(Beginning of INPUT)

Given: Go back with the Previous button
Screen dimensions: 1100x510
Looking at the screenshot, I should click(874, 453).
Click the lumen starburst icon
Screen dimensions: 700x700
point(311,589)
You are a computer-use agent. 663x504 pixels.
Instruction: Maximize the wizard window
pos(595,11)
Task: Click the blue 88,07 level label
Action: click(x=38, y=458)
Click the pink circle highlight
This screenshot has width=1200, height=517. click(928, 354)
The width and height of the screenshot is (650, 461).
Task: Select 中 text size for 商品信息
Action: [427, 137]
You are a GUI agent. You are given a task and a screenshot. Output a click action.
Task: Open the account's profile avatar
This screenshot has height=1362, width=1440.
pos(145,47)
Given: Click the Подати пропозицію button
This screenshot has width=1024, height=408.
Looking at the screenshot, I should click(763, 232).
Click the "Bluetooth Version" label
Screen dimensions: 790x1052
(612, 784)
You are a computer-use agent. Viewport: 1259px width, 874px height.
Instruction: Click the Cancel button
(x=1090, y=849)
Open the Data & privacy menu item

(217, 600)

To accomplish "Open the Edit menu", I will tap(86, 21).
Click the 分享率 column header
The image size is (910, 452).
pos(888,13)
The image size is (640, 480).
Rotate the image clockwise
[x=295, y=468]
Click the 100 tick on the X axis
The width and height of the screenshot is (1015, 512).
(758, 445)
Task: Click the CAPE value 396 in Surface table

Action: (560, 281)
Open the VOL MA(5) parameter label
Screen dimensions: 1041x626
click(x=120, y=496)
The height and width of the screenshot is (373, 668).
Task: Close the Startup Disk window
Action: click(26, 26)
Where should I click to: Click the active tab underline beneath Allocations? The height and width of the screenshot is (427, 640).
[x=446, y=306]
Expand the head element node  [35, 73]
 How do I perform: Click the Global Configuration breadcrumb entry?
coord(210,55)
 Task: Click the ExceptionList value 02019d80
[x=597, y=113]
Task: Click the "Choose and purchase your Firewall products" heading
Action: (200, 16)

(End of INPUT)

TASK TO COMPLETE: Search the entries for the word "agent" and copy every line that holds it.

EXERCISE RESULT:
You are a computer-use agent. 663x504 pixels.
You are a GUI agent. You are given a task and a screenshot. Output a click action.
You are a computer-use agent. Viewport: 1259px width, 874px height.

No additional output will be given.